* [Try it]
For this exercise, restate word for word only the lines from the first line of the data to the line containing "Viewport: 2420px width, 1512px height.".

* [Given data]
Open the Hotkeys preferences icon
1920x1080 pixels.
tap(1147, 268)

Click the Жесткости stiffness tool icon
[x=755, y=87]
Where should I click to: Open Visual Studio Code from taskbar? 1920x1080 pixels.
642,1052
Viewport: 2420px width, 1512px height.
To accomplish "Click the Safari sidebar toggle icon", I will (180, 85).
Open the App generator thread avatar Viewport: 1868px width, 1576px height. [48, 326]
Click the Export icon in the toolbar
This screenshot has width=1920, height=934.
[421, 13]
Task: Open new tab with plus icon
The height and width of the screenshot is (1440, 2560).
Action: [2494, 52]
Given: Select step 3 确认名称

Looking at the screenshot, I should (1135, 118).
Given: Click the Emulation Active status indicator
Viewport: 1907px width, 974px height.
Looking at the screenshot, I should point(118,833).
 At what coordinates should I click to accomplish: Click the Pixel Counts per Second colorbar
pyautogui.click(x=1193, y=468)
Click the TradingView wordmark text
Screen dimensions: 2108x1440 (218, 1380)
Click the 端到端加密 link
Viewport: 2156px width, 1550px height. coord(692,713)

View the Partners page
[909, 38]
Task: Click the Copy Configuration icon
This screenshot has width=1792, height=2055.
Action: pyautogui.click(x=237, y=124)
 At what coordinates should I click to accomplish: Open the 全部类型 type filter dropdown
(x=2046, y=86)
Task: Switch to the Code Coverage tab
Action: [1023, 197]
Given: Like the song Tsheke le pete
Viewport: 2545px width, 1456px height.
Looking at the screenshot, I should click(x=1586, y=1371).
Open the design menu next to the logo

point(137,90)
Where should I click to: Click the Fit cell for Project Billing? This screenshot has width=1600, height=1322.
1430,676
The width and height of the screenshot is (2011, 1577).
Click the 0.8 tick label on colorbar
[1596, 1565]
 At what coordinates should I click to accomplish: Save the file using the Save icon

* [Response area]
Open the Hotkeys preferences icon
1920x1080 pixels.
tap(1147, 268)

Click the Жесткости stiffness tool icon
[x=755, y=87]
Where should I click to: Open Visual Studio Code from taskbar? 1920x1080 pixels.
642,1052
Viewport: 2420px width, 1512px height.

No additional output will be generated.